World Made by Hand by James Howard Kunstler
This novel describes a town in the powered-down future. It paints a grim picture of what we could be facing, but it also shows a resilience in the people that could point the way for us to make it through the coming crisis.

And, for a change of pace, some positive books:

$20 Per Gallon: How the Inevitable Rise in the Price of Gasoline Will Change Our Lives for the Better by Christopher Steiner
This book is organized by chapters, one for each $2 rise in the proce of gasoline from Chapter $4 to Chapter $20. Its message is that each of these stages will bring about some fundamental changes in our society, each bringing some challenges and hardship, but each also bringing some positive effects for all of us. An example - more expensive gas means fewer SUVs on the road, which means fewer auto fatalities caused by them (especially in the smaller vehicles they run into). It's also a wealth of references; for example, ask your favorite search engine about the Tata "Nano" and the Better Place corporation.

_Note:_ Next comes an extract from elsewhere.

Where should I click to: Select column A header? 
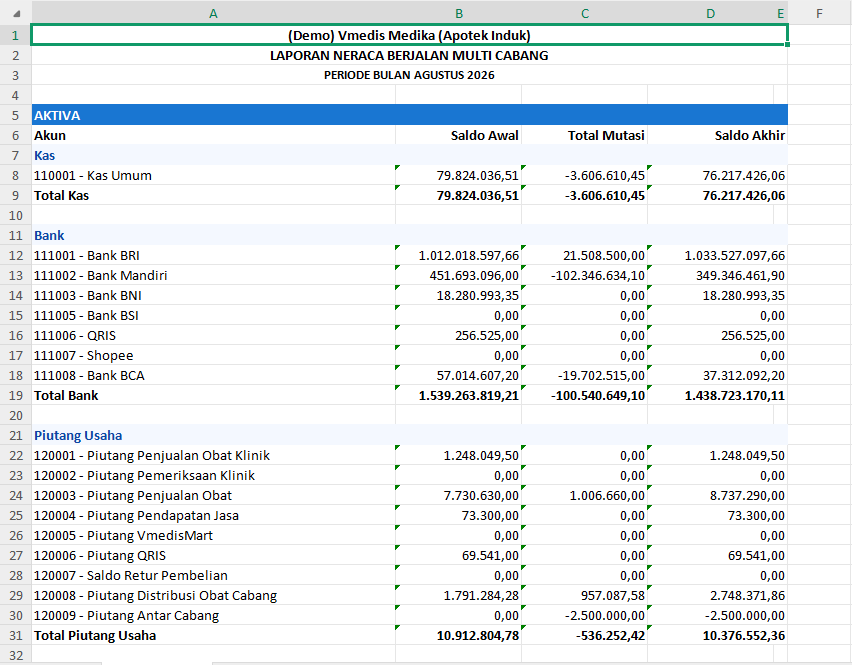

Sacred Demise: Walking the Spiritual Path of Industrial Civilization's Collapse by Carolyn Baker
From the publisher's description:
"The collapse of industrial civilization is rapidly unfolding and offers us an opportunity far beyond mere survival, even as it renders absurd any attempts to "fix" or prevent the end of the world as we have known it. Sacred Demise is about the transformation of human consciousness and the emergence of a new paradigm as a result discovering our purpose in the collapse process, thereby coming home to our ultimate place in the universe. Our willingness to consciously embark on the journey with openness and uncertainty may be advantageous for engendering a quantum evolutionary leap for our species and for the earth community."

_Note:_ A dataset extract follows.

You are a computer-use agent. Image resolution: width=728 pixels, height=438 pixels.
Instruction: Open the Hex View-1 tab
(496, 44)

The Great Turning: From Empire to Earth Community by David Korten
"Korten draws on evidence from sources as varied as evolutionary theory, developmental psychology, and religious teachings to make the case that "Earth Community" - a life-centered, egalitarian, sustainable way of ordering human society based on democratic principles of partnership - is indeed possible and within the scope of human choice. He details a practical strategy for advancing a turning toward a future of as-yet-unrealized human potential."